From a later chapter “On Inspiration” (presented at Indiecade in 2013), Sampat explores the emotional structure of game logic and how everyone learns it from an early age:       

“Most people don’t know that there’s actually two different types of empathy— there’s emotional empathy, right, which is when people can feel in their gut how other people are feeling, and then there’s cognitive empathy, where people are able to consciously read the external signs of how other people are feeling and react appropriately.


When I was younger, I used systems to piece together a facsimile of cognitive empathy with a series of if/then statements. In high school, I used this to stay under the radar. Example: Jennifer asks you if you’re planning on going to prom! IF other girls are around, THEN see if they’re watching you. IF those girls are snickering, THEN Jennifer is trying to make fun of you. And my systems worked, with varying degrees of success.”

There’s a lot to explore across these 14 talks, and for lack of any good recording of these presentations, it is hugely beneficial that those entering the industry can now gather all this detail in one single downloadable book. Gatekeeping, we can all agree, is bad; spending hundreds on passes to attend these talks denies the young people in the industry who need it (and perhaps the industry veterans who really need to hear it) from successful advice coming from a successful writer who looks like them.

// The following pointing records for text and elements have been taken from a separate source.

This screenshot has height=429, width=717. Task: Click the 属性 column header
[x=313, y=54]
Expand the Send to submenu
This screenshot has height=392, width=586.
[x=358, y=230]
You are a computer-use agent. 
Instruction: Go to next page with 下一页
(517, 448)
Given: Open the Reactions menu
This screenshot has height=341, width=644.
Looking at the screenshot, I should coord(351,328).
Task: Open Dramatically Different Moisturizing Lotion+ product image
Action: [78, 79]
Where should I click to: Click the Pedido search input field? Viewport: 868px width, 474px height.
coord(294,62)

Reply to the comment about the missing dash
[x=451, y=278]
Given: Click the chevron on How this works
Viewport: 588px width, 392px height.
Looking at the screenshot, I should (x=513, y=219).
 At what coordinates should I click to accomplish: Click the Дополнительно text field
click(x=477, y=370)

There are plenty of entries, both in books and online, about how this entire industry is overtly cruel to those who attempt to find their place in it, especially when they’re carving those places themselves. But as Sampat says herself, “If there isn’t a place for you in the games industry, then fuck the games industry.”

Loudmouth (itch.io, 2017) Loudmouth (itch.io, 2017)

“The funny thing is that I've never tried to be controversial,” Sampat tells Zam. “Trolls have said I just love attention, or hate games, or hate our industry. Here's the thing about me: I'm a college dropout, I can't code, I'm completely self-taught. The thing I have going for me, the one thing, is that I am unhealthily obsessed with systems. I see them everywhere, in everything. I see them when I close my eyes at night. The thing that makes me a pain in the ass is the thing that makes me good at my job: I can't stand broken systems. When I say ‘fuck the games industry,’ that's not me trying to be edgy. That's me filing a bug report.”

This isn’t an Anarchist Cookbook about burning this world to the ground. This is a roadmap towards building new and better treehouses where everyone feels welcome. That’s not to say Sampat is filled with plenty of scathing take-downs, but there’s much more “build-up” happening here, which makes Loudmouth an incredibly easy recommendation to pay forward.